MATERIAL TO PROCESS Start Marker

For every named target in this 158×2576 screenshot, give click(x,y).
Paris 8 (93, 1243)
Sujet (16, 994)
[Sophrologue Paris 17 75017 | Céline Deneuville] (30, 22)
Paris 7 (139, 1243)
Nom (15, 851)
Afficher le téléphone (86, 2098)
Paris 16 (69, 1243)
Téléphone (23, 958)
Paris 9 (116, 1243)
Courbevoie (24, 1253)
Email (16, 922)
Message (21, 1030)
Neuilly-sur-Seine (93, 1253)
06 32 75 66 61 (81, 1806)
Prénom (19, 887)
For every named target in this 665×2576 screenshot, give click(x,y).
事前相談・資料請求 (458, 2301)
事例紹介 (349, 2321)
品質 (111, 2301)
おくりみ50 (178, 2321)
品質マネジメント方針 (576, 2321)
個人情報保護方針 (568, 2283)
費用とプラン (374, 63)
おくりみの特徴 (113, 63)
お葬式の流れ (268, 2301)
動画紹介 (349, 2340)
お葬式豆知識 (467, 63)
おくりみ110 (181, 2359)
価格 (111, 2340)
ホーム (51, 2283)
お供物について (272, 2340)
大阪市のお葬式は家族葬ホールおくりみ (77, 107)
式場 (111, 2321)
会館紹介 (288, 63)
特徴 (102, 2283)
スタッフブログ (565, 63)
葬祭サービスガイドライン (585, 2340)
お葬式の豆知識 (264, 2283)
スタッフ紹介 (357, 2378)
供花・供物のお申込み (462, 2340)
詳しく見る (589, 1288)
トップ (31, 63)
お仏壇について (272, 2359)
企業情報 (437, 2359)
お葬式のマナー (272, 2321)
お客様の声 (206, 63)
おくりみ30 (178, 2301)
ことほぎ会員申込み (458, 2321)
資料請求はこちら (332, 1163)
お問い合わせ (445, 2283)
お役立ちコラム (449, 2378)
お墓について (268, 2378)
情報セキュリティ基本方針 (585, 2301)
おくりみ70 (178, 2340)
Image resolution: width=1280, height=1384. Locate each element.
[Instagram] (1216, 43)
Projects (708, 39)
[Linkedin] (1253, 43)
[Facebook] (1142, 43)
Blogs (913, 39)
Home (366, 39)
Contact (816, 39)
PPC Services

MATERIAL TO PROCESS End Marker

--- WORK ORDER ---
The lines to output run from the one containing "式場 (111, 2321)" through the last line of the records above; repeat them exactly and nothing more.

--- TASK RESPONSE ---
式場 (111, 2321)
会館紹介 (288, 63)
特徴 (102, 2283)
スタッフブログ (565, 63)
葬祭サービスガイドライン (585, 2340)
お葬式の豆知識 (264, 2283)
スタッフ紹介 (357, 2378)
供花・供物のお申込み (462, 2340)
詳しく見る (589, 1288)
トップ (31, 63)
お仏壇について (272, 2359)
企業情報 (437, 2359)
お葬式のマナー (272, 2321)
お客様の声 (206, 63)
おくりみ30 (178, 2301)
ことほぎ会員申込み (458, 2321)
資料請求はこちら (332, 1163)
お問い合わせ (445, 2283)
お役立ちコラム (449, 2378)
お墓について (268, 2378)
情報セキュリティ基本方針 (585, 2301)
おくりみ70 (178, 2340)
Image resolution: width=1280, height=1384. Locate each element.
[Instagram] (1216, 43)
Projects (708, 39)
[Linkedin] (1253, 43)
[Facebook] (1142, 43)
Blogs (913, 39)
Home (366, 39)
Contact (816, 39)
PPC Services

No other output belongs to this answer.